Outros estudos políticos de Daudet que conhecemos — Moloch et Minerve, La Police Politique, ses Moyens et ses Crimes, Sauveteurs et Incendiaires — possuem evidentes méritos, mas estão longe de superar Le Stupide XIX siècle.
Depois do desastre de 1940, de acordo com Maurras, Léon Daudet deu todo o seu apoio ao regime do Marechal Pétain e, segundo informa Brasillach em Les Quatres Jeudis, num artigo do Gringoire, publicado no inverno de 1941, declarou-se partidário da reconciliação europeia. Se, até ao momento, não conseguimos ler tal artigo — que seria da mais alta importância — em compensação já em Sauveteurs et Incendiaires conseguimos encontrar uma inequívoca apologia de Philippe Pétain e do Novo Estado francês.
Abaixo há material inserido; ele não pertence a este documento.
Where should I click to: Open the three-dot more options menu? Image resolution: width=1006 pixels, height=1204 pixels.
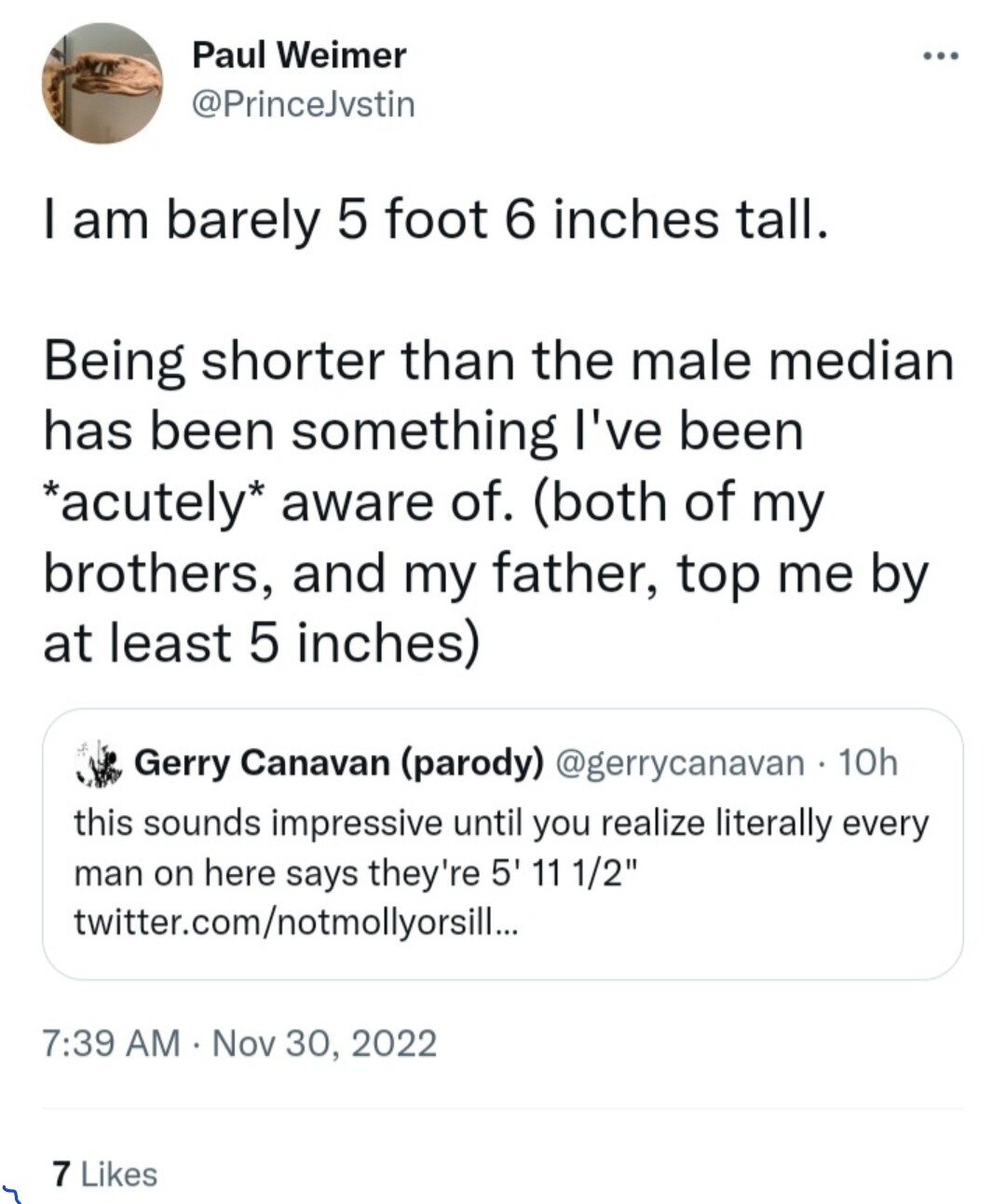940,57
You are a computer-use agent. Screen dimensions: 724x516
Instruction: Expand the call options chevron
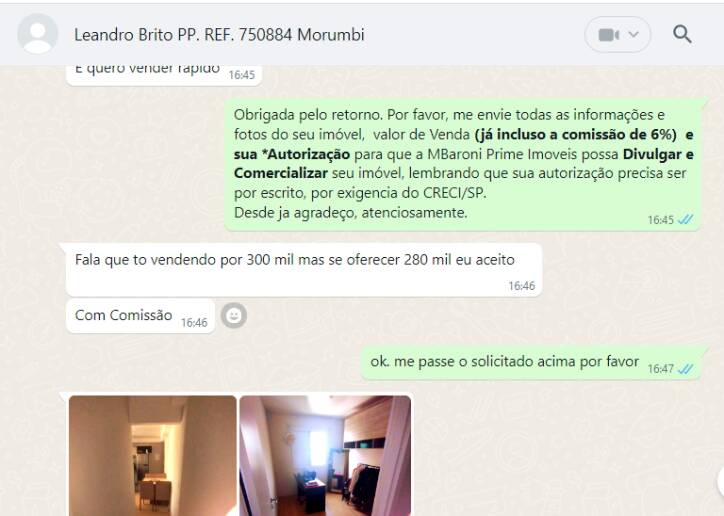click(x=634, y=34)
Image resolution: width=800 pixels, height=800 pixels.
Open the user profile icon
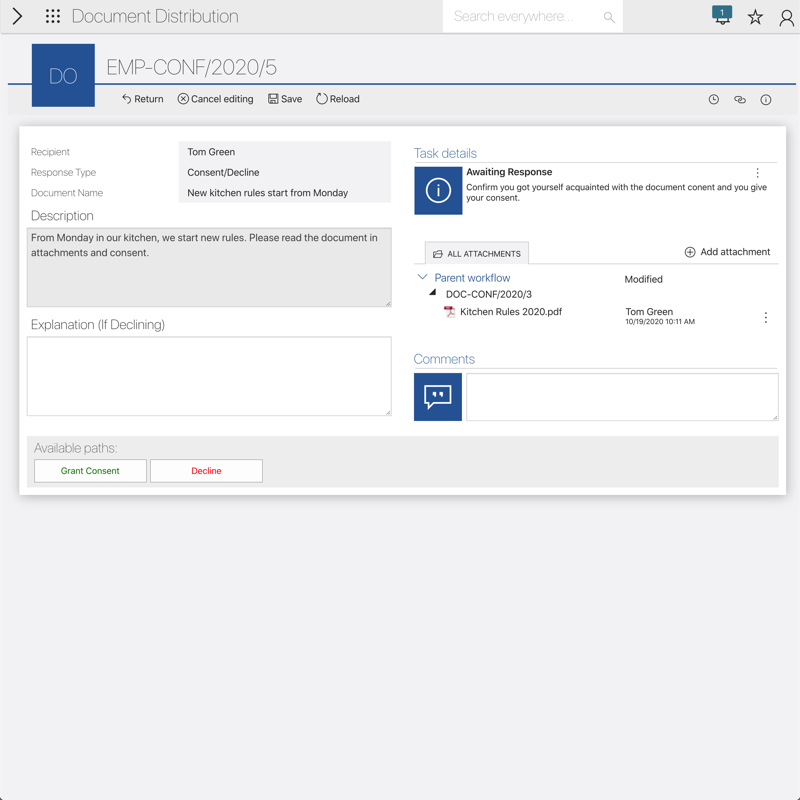coord(787,17)
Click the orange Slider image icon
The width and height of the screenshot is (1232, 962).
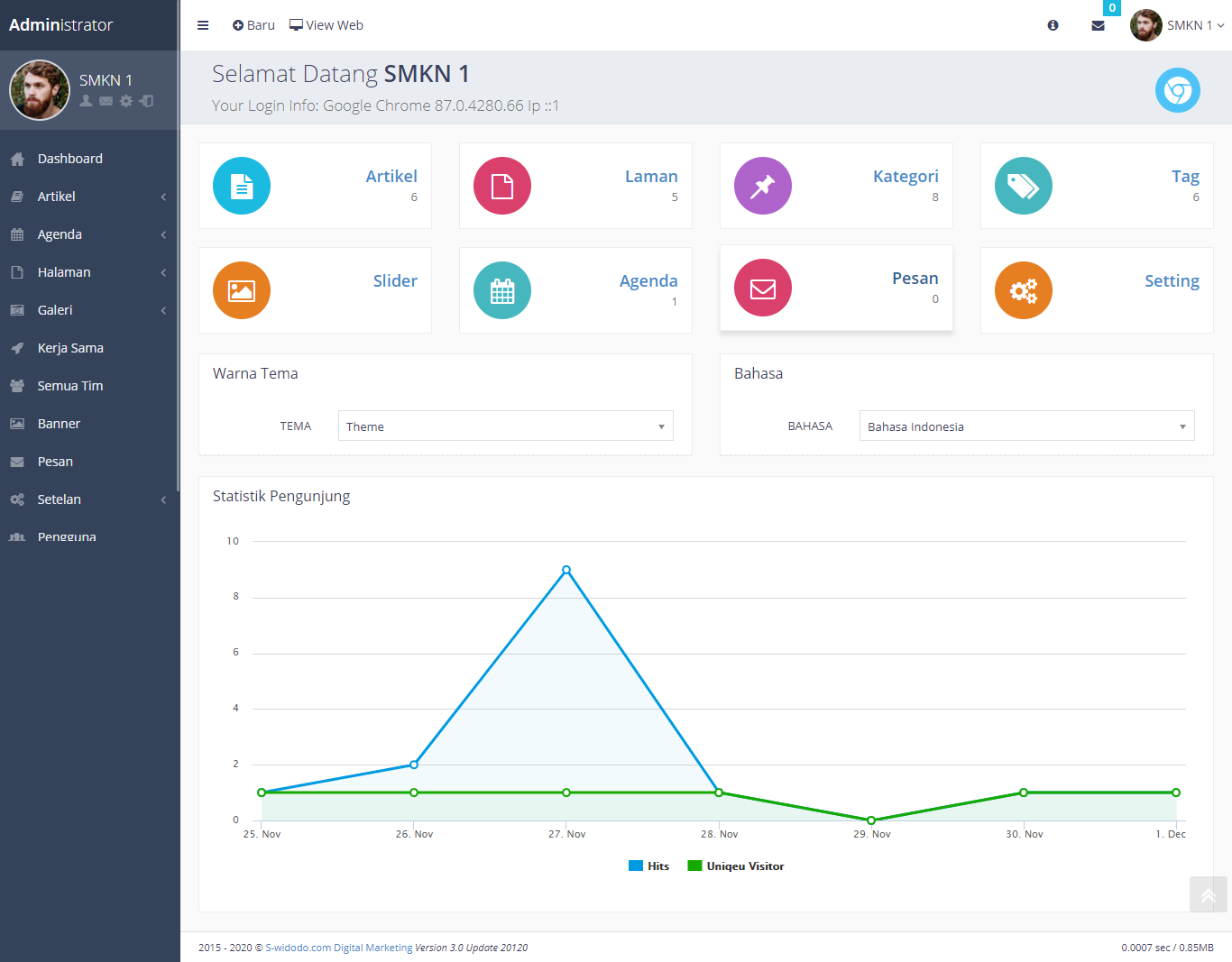point(242,290)
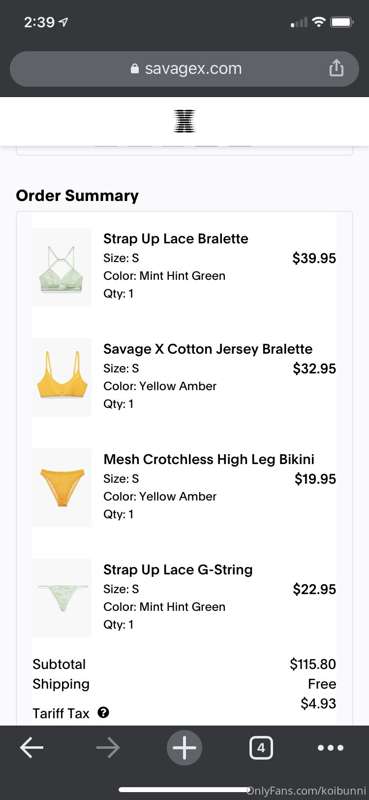369x800 pixels.
Task: Select Strap Up Lace G-String title
Action: point(178,569)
A vida agitada e tumultuosa de Daudet e a sua obra de polemista, plena de calor e desassombro, encerram uma lição de validade permanente e um exemplo que, nestes tempos de abandono e cobardia, esplende com diamantina pureza. Lição e exemplo de fidelidade e coragem modelares. Através de todas as tempestades, prisões, ameaças, Léon Daudet nunca abandonou os seus amigos da Action Française nem renegou as suas ideias de nacionalismo integral. Até ao fim, permaneceu ao serviço da verdade política que nos anos da sua juventude descobrira e não houve directrizes de prudência, sentidos de conveniências e oportunidades, que o tivessem levado a modificar, atenuar, ocultar, os seus princípios.
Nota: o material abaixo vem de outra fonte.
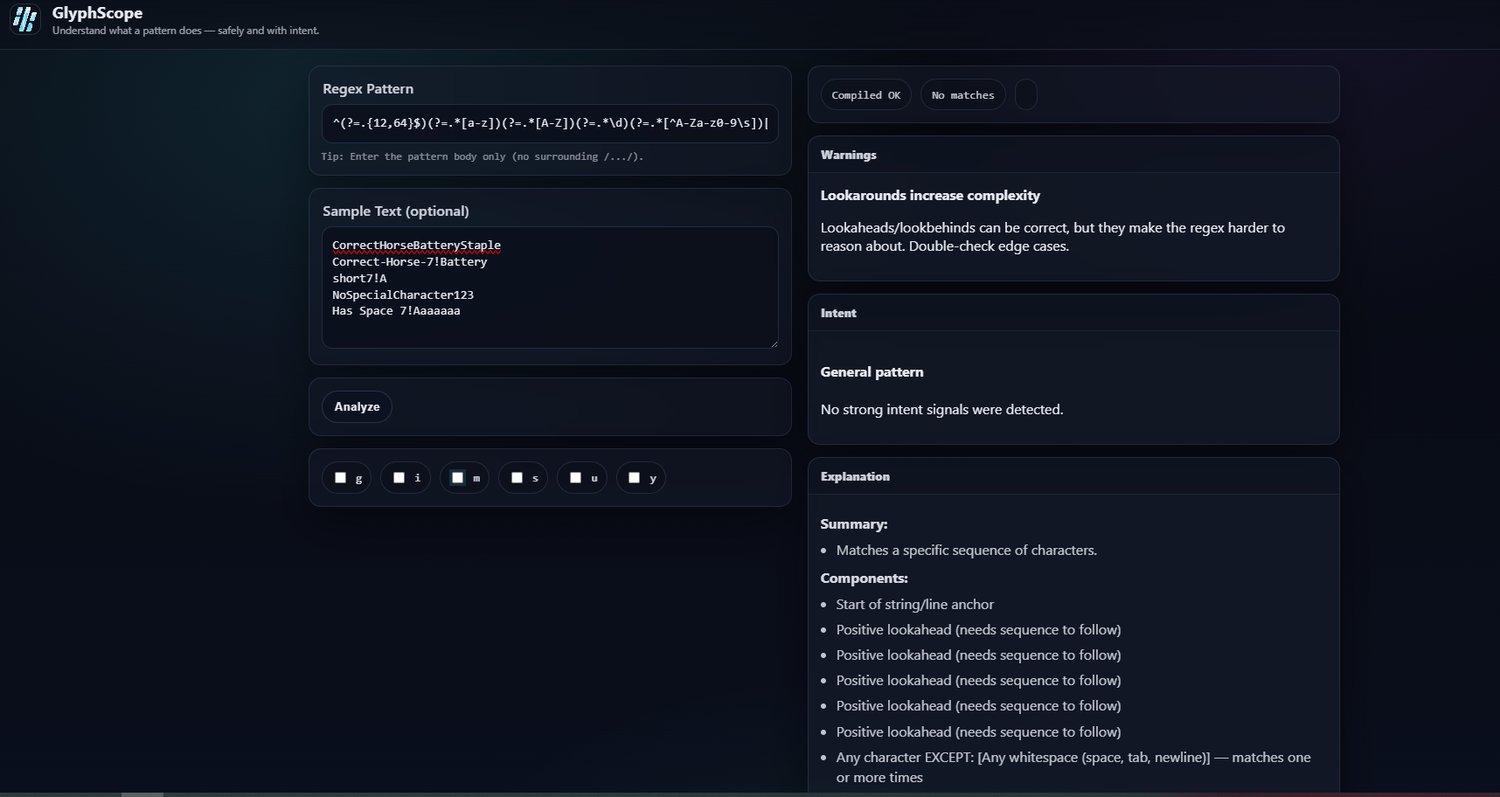Click the textarea resize handle corner

(x=773, y=343)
Nenhum perigo ou risco jamais conteve a sua pena terrível. Daudet dizia sempre o que pensava e ai de quem tentasse detê-lo. Segundo todas as probabilidades, no auge de seus ataques à República a Sureté Générale assassinou-lhe o filho mais velho, sendo o próprio Daudet encarcerado pela sua violenta campanha para desmascarar os assassinos. Conseguindo escapar da prisão alcançou ao fim de alguns dias a Bélgica — durante o período da evasão diariamente aparecia nas colunas da Action Française o seu habitual artigo — onde exilado prosseguiu intemeratamente nas suas duras e veementes arremetidas. Nada conseguiu quebrar o seu espírito de lutador. E pelos anos fora Daudet permaneceu firme na trincheira. Só a morte, em 1942, fez cessar, sem remissão, a ingente batalha de um polemista que nunca temeu nem tremeu.